Helen's fighting with the Wilcoxes, on her behalf and over the Basts, has the somewhat unbalanced edge of her own high-strung romantic personality. Margaret is more mature. Her crusade against Fate and the crass Wilcoxes, that is, her own attempts at a connexion with them and at challenging them to an awareness of their responsibilities, shows more ``proportion,'' that Greek ideal passed on to Forster by one of his ``lawgivers,'' Montaigne.3 In fact Margaret appears as Montaigne's quintessentially ``honnête homme,''4 the individual endowed with reason and good will. In Helen's analysis of the Fifth Symphony she may actually be Beethoven himself who ``[blows] with his mouth'' and scatters the goblins, or ``[takes] hold of [them] and [makes] them do what he [wants].
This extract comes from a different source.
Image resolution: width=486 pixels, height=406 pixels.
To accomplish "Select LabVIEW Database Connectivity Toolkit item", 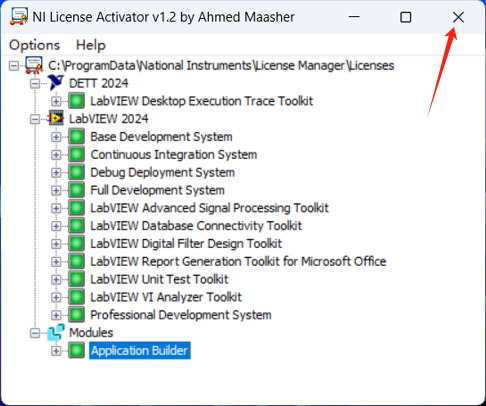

Beethoven's first movement is described by Helen as having to do with ``heroes and shipwrecks.'' This rather terse statement, however, in view of her sustained lyrical ravings in the third, is more than adequate information on what constitutes for her a sharp moment of awareness and the novel's prologue (chap. I-IV). The Allegro con brio sets the pace of her enthusiastic discovery of the Wilcoxes during a brief visit at Howards End, their country house in Hertfordshire. Henry Wilcox bowls over all her cherished ideals, and one by one all the ``Schlegel fetishes,'' Art and Literature, Women's Equal Rights, Liberalism and Tolerance, Civility towards one's menials and Responsibility to the poor, get overthrown like as many ninepins. Helen is ``stunned,'' but ``fascinated'' by the Wilcoxes. Theirs must be the real world, the great outer world of heroic enterprise and efficiency. To share their life, to go motoring with them through the countryside appears to her as ``the supreme joy of life.'' When the younger son Paul comes home from school, ``ready to flirt with any pretty girl,'' she [meets] him halfway'' within the ``halo of Romance'' she has built around the whole family ; they kiss in the moonlight under a magic wych-elm. Next morning at breakfast, surrounded by the family, he looks frightened and Helen's romantic construction collapses. The Wilcoxes after all are ``a fraud,'' ``just a wall of newspapers and motor-cars and golf-clubs'' with nothing behind but ``panic and emptiness'' (p. 40).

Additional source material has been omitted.